CHAPTER XIV

Murchison slept the sleep of the just that night, to wake to the golden stillness of a July day. With the return of consciousness came a feeling of profound relief as he remembered the ordeal of the preceding evening. Catherine had risen while he was yet asleep, and was standing before the pier-glass combing her lambent hair. Murchison’s eyes had opened to all the familiar beauty of the room, the delicate touches of color, the books and pictures, the sunlight shining upon the curtains with their simple stencilling of scarlet tulips. He lay still awhile, watching his wife, and the tremulous glimmer of the golden threads tossed from the sweeping comb. Catherine had been spared the lot of many of the married, that casual kindness, that familiar monotony that smothers all romance. Love is often blessed when gleaning the fields of sorrow, and the pathos of life is an inspiration towards poetry. Those who suffer most are the children of the spirit. Life never loses its mystery for the idealist, while your épicier has no stronger joy than the purchasing of a red-wheeled gig or the building of some abominable and inflamed-face villa.

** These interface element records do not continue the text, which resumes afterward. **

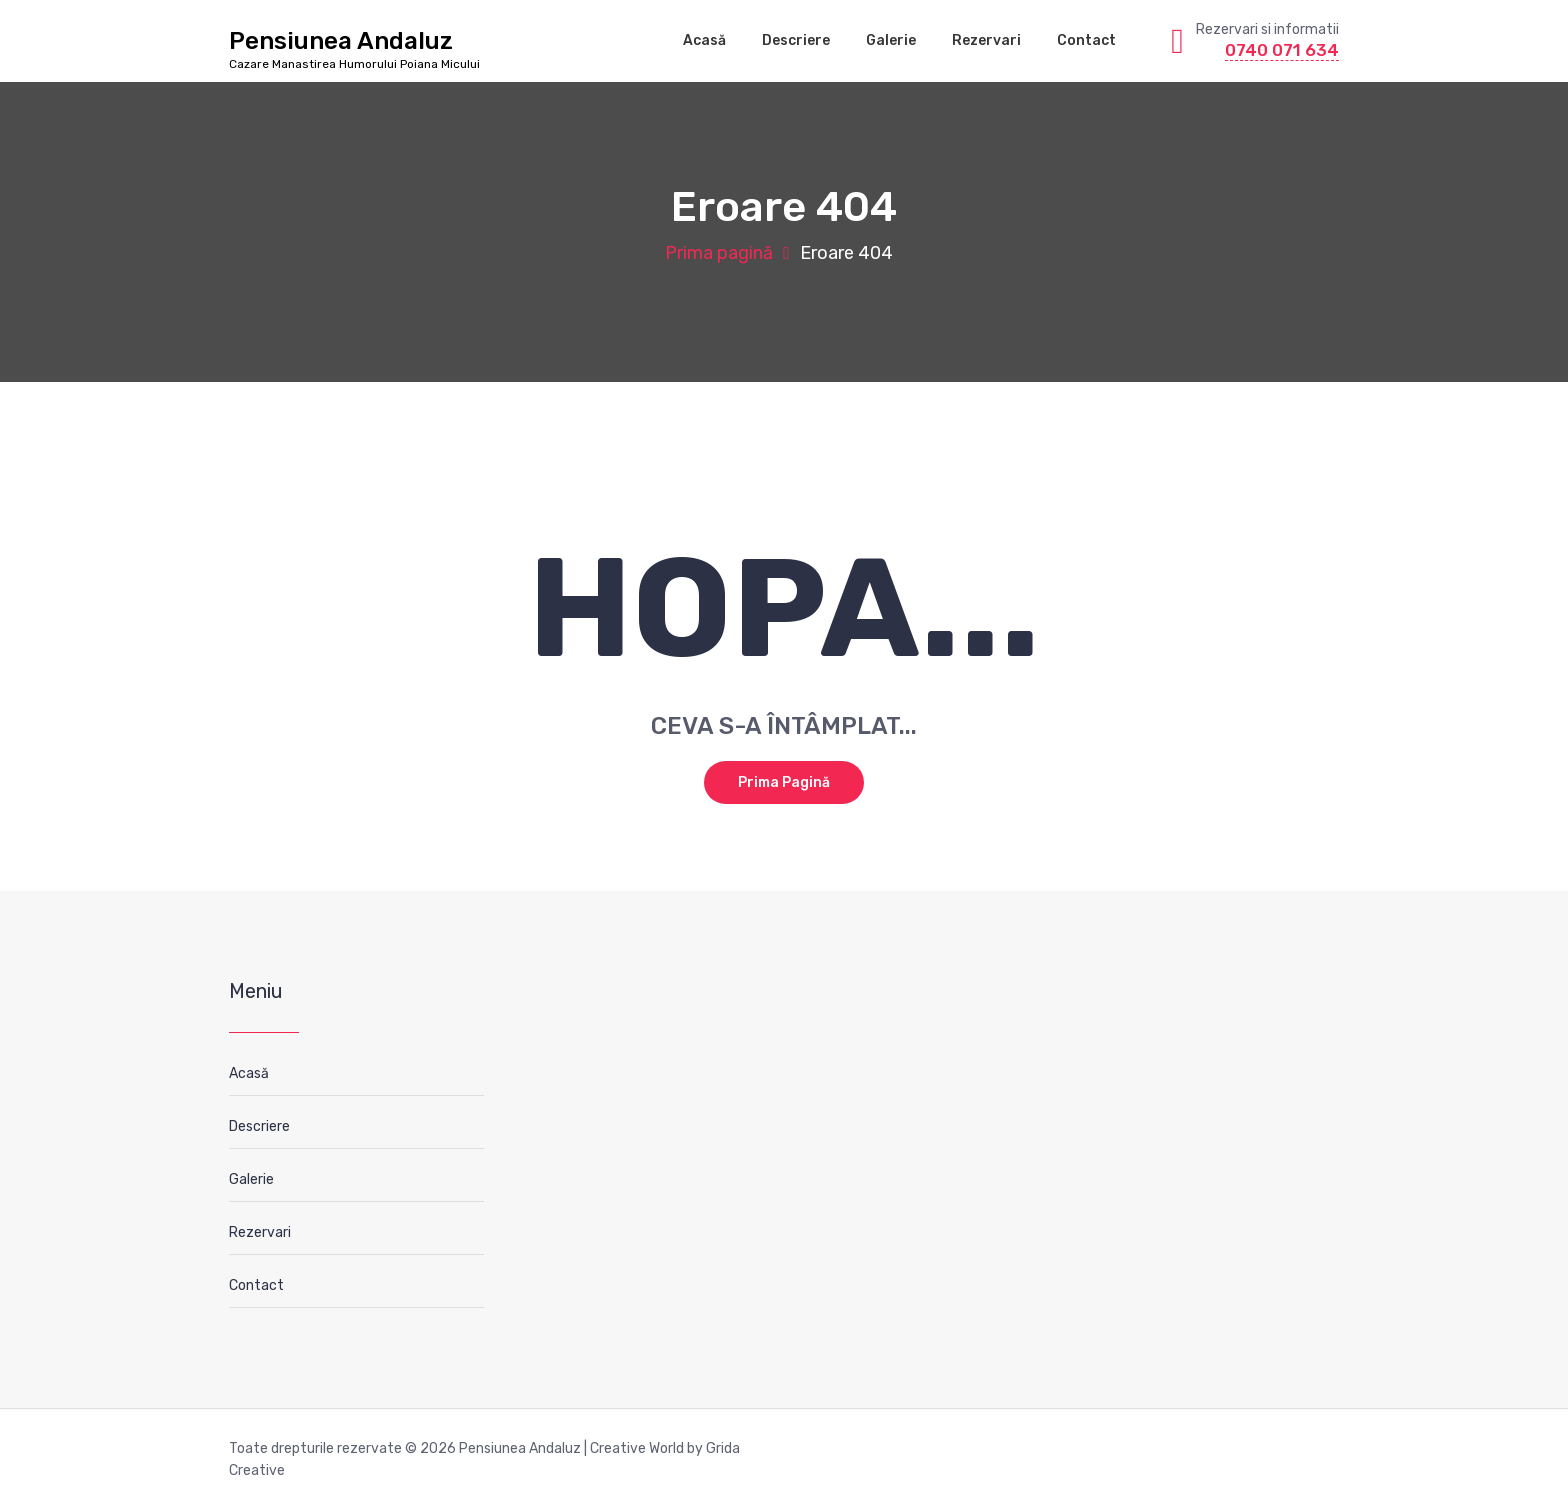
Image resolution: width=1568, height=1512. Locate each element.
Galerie (891, 40)
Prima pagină (719, 253)
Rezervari (986, 40)
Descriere (796, 40)
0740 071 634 (1282, 50)
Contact (1086, 40)
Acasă (704, 40)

Murchison rose, kissed his wife, and dressed to the sound of his children laughing and romping in the nursery. There was something invigorating to him in their noisy prattle, a breath of the east wind, a glimpse of the sea. On the landing he met Miss Gwen running to him with open arms. Murchison seized on the child, and kissed her, as though God had given him a pledge of honor. The clean home-life seemed very sweet to him that morning. He felt strong and sure again, ready to retrieve the unhappiness of yesterday.

The day’s first rebuff met him at the breakfast-table when a rough cart stopped outside the house, and the maid brought him a dirty note from Boland’s Farm, with “Immediate” scrawled across the corner of the envelope. Instinct warned Murchison that it contained bad news, and Catherine saw the clouding of her husband’s face as he read the letter.

“Mr. Baxter is worse, dear?”

“Yes,” and he passed her the note; “it is the species of case that breeds bad feeling.”

Catherine flushed angrily as she read the letter. It came from Mrs. Baxter, and was the impertinent production of a vulgar and half-educated mind.

“What an insufferable person. And this is gratitude! Shall you go, dear?”

“I must. They refuse to see Inglis.”

Catherine’s eyes glistened as she returned the letter.